The grassy knoll on which a young shepherdess and her flock are relaxing is seen in shadow; the distant hill is sunlit. This idyllic scene was drawn by Homer in the summer of 1878 during a visit to Houghton Farm, the home of Lawson Valentine, a business partner of the artist’s older brother, Charles Savage Homer.1 The farm was located in Mountainville, not far from the Hudson River in southeastern New York.
Homer used the same model and setting for several other watercolors done at Houghton Farm. One entitled simply Shepherdess,2 formerly in the collection of Mrs. Lawson Valentine, is particularly close to the Clark drawing. There is some confusion about the identity of Homer’s model for this and for related drawings. Goodrich3 calls her “a girl in her early ’teens, the daughter of a poor ‘mountaineer’ . . . ” Beam4 has suggested that Homer’s model here was actually a boy dressed as a shepherdess, although his arguments for this identification are not entirely convincing.

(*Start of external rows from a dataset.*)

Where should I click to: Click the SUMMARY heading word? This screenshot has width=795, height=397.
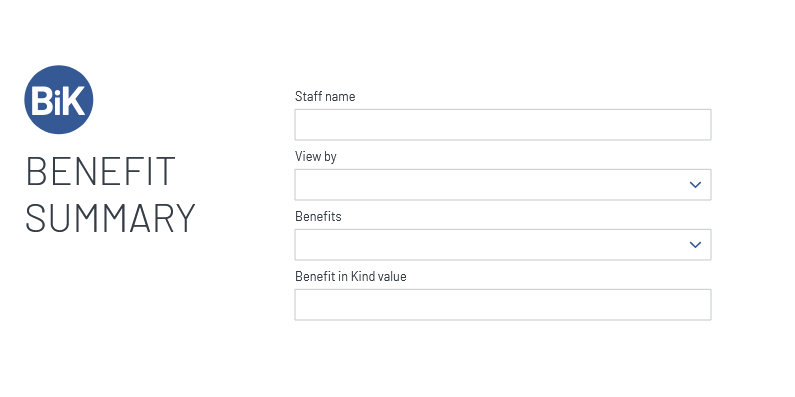[110, 218]
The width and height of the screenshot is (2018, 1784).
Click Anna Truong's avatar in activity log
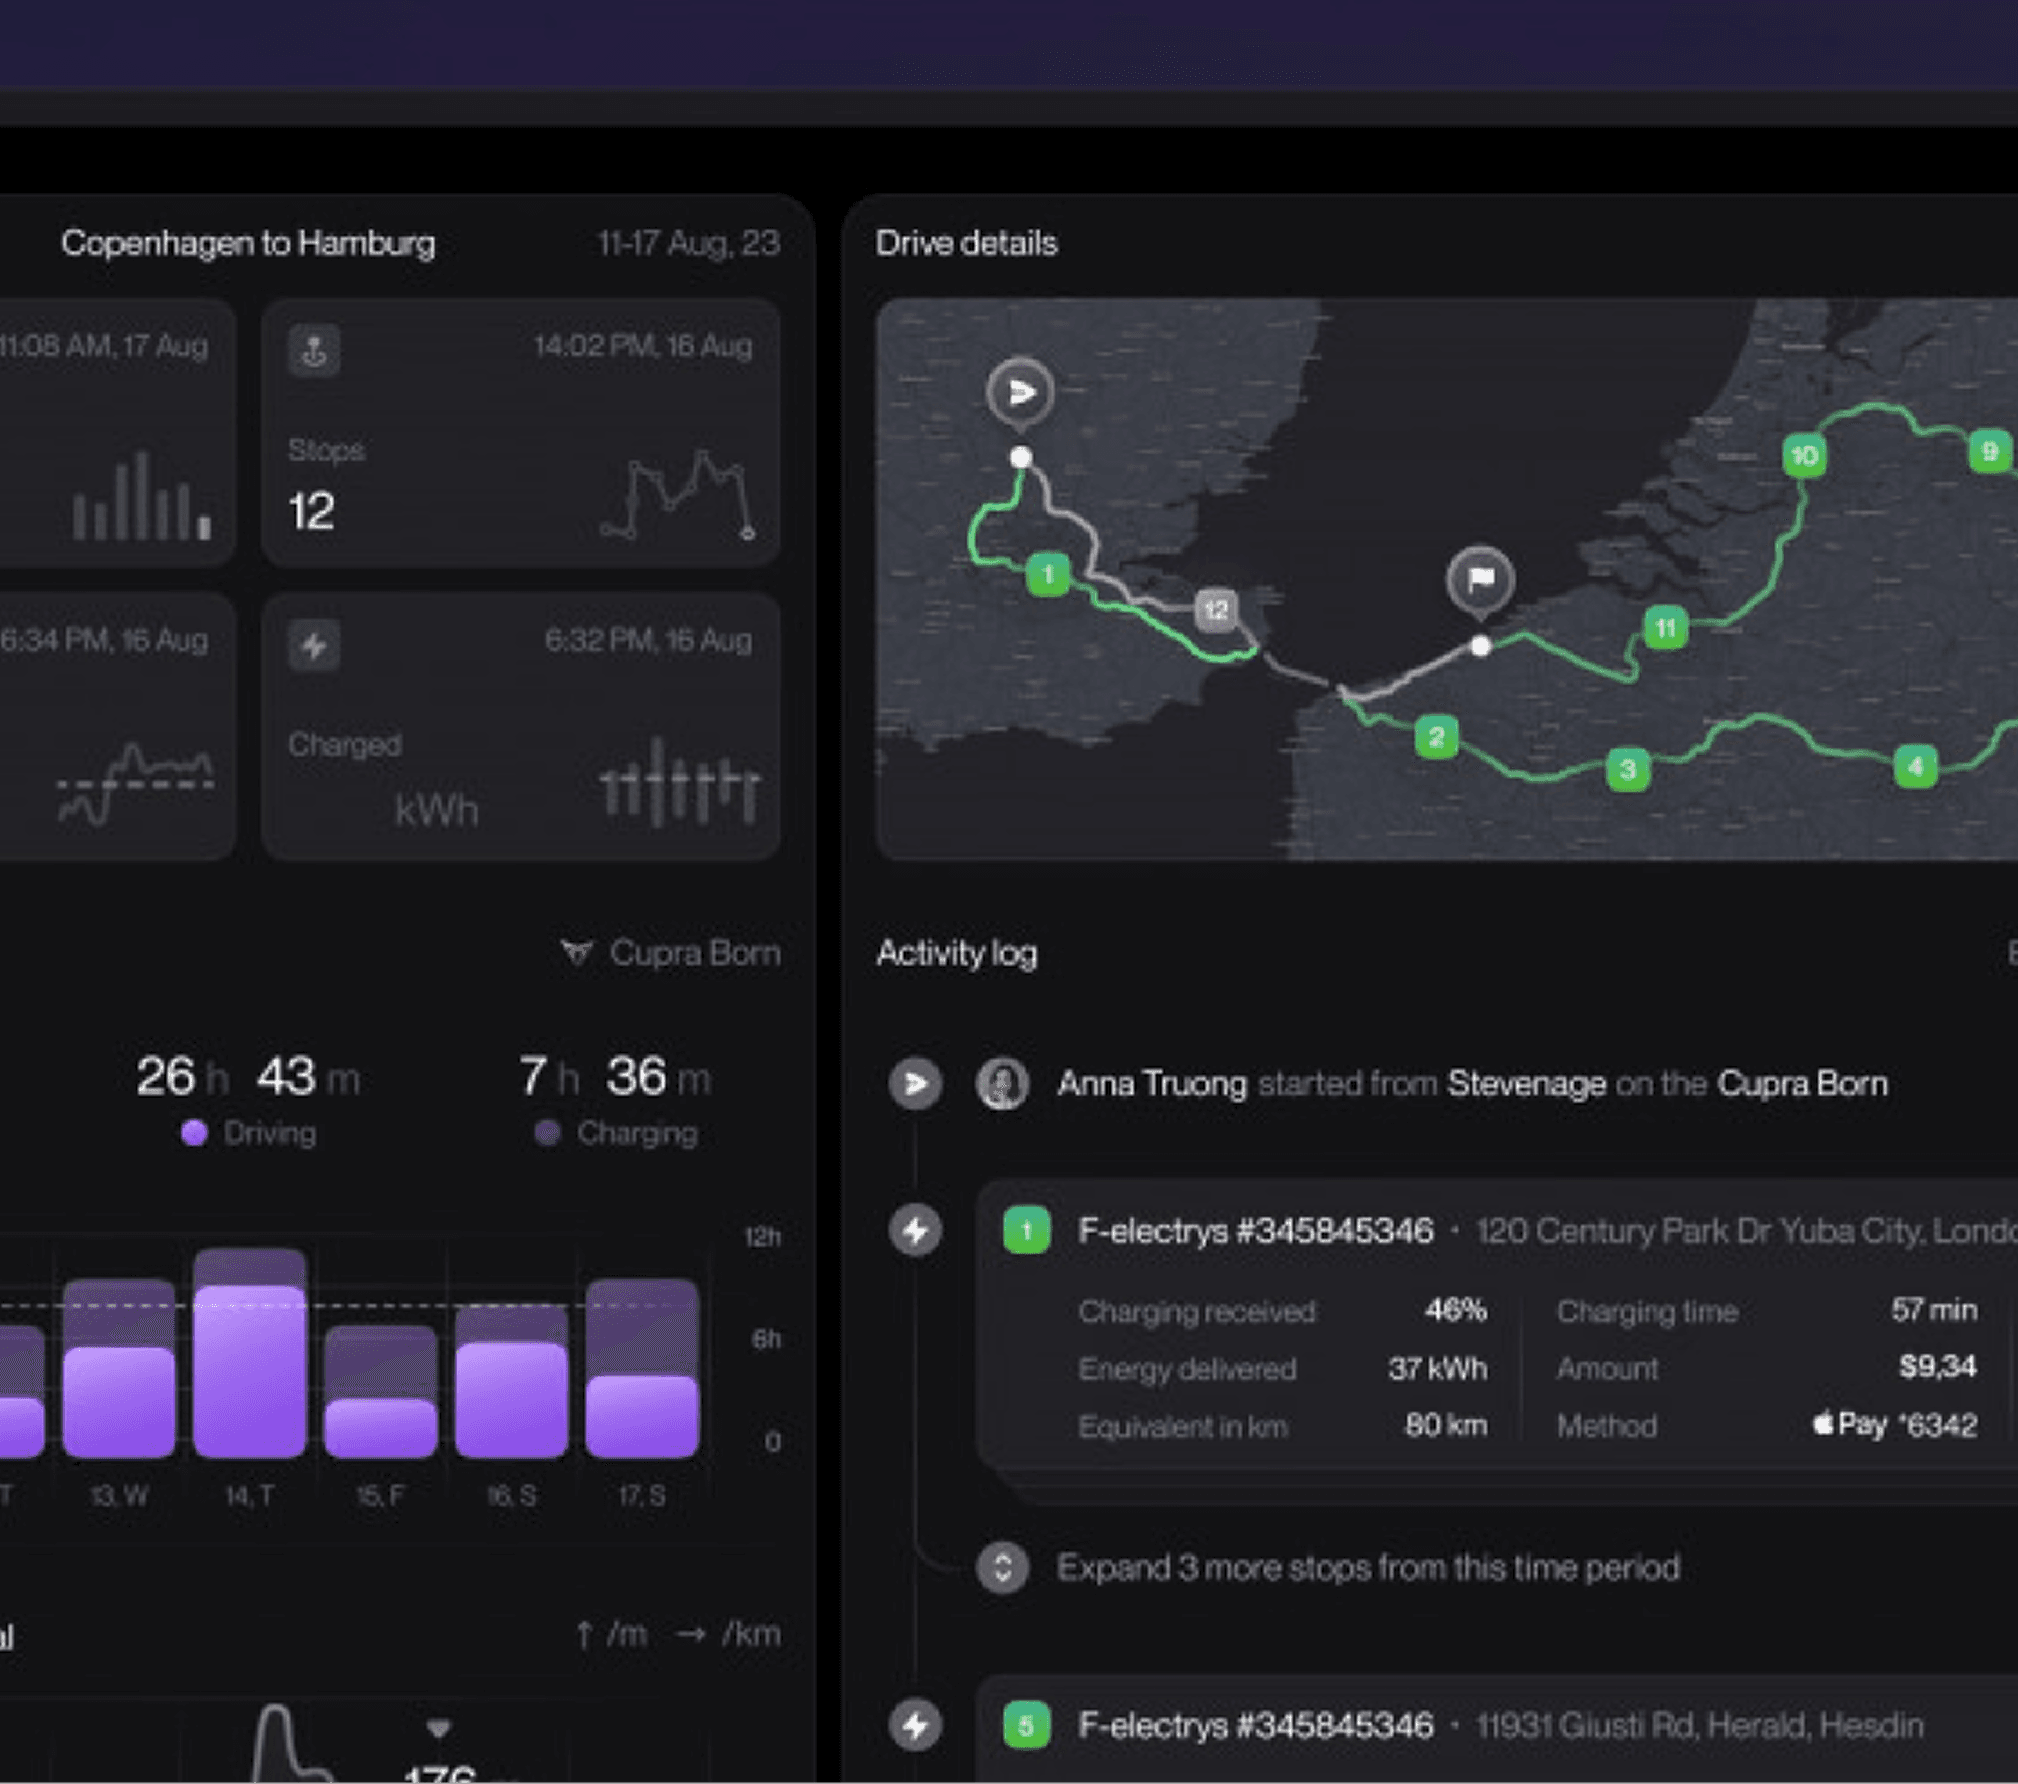(1002, 1084)
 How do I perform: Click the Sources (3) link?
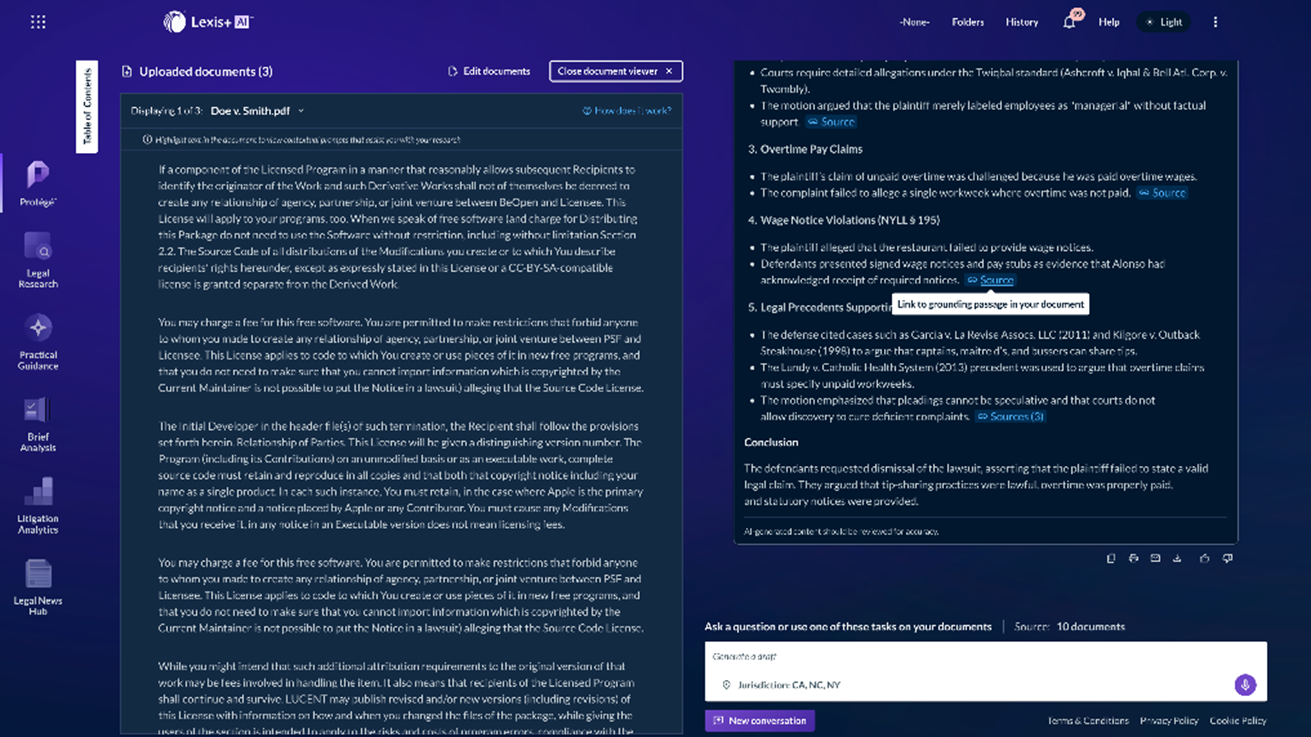click(1011, 417)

1. Lloyd Goodrich, Winslow Homer (1944), p. 62.
2. Exhibited New York, The Metropolitan Museum, Winslow Homer Memorial Exhibition, 1911, no. 26.
3. Goodrich, Winslow Homer (1944), p. 62.
4. Philip Beam, Winslow Homer (Unpublished Dissertation, 1944), p. 159.
—Egbert Haverkamp-Begemann, Standish D. Lawder, and Charles W. Talbot, Jr., Drawings from the Clark Art Institute, 2 vols. (New Haven: Yale University Press, 1964), 1:139, no. 336.